(Beginning of DATA UNDER STUDY)

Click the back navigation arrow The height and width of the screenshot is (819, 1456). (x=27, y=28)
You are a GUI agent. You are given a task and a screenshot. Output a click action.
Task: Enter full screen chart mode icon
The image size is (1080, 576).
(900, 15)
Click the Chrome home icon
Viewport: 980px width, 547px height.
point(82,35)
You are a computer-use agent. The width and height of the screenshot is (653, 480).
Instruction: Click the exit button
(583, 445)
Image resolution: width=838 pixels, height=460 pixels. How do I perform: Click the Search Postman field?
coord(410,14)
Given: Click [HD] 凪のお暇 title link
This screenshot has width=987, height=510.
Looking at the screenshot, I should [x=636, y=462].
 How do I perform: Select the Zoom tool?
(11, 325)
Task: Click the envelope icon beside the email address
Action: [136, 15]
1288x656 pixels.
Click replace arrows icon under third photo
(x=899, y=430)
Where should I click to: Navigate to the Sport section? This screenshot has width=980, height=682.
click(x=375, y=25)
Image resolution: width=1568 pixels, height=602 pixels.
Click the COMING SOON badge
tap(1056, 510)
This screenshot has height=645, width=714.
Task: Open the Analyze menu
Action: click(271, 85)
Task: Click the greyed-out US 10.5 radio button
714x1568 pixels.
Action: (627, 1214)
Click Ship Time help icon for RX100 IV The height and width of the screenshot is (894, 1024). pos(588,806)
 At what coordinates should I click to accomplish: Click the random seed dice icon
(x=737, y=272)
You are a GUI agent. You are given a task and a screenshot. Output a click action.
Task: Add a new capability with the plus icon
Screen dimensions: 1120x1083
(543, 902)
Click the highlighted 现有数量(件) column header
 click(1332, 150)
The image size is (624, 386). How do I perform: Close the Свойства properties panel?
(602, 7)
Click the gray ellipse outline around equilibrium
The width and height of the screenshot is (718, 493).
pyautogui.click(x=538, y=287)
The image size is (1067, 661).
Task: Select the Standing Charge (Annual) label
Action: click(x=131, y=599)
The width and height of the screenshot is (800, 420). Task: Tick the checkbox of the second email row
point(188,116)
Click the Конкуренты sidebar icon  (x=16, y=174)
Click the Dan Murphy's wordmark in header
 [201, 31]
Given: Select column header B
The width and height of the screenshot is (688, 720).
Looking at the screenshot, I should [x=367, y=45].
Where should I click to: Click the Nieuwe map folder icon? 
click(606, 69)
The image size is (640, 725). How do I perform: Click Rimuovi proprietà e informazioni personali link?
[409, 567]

(End of DATA UNDER STUDY)

▶ DIRECTIONS
After locating the line that contains "Click Ship Time", please copy exactly every line from the start of the records through it, and nothing else.

▶ FINISHED EXERCISE
Click the back navigation arrow The height and width of the screenshot is (819, 1456). (x=27, y=28)
You are a GUI agent. You are given a task and a screenshot. Output a click action.
Task: Enter full screen chart mode icon
The image size is (1080, 576).
(900, 15)
Click the Chrome home icon
Viewport: 980px width, 547px height.
point(82,35)
You are a computer-use agent. The width and height of the screenshot is (653, 480).
Instruction: Click the exit button
(583, 445)
Image resolution: width=838 pixels, height=460 pixels. How do I perform: Click the Search Postman field?
coord(410,14)
Given: Click [HD] 凪のお暇 title link
This screenshot has width=987, height=510.
Looking at the screenshot, I should [x=636, y=462].
 How do I perform: Select the Zoom tool?
(11, 325)
Task: Click the envelope icon beside the email address
Action: [136, 15]
1288x656 pixels.
Click replace arrows icon under third photo
(x=899, y=430)
Where should I click to: Navigate to the Sport section? This screenshot has width=980, height=682.
click(x=375, y=25)
Image resolution: width=1568 pixels, height=602 pixels.
Click the COMING SOON badge
tap(1056, 510)
This screenshot has height=645, width=714.
Task: Open the Analyze menu
Action: click(271, 85)
Task: Click the greyed-out US 10.5 radio button
714x1568 pixels.
Action: (627, 1214)
Click Ship Time help icon for RX100 IV The height and width of the screenshot is (894, 1024). pos(588,806)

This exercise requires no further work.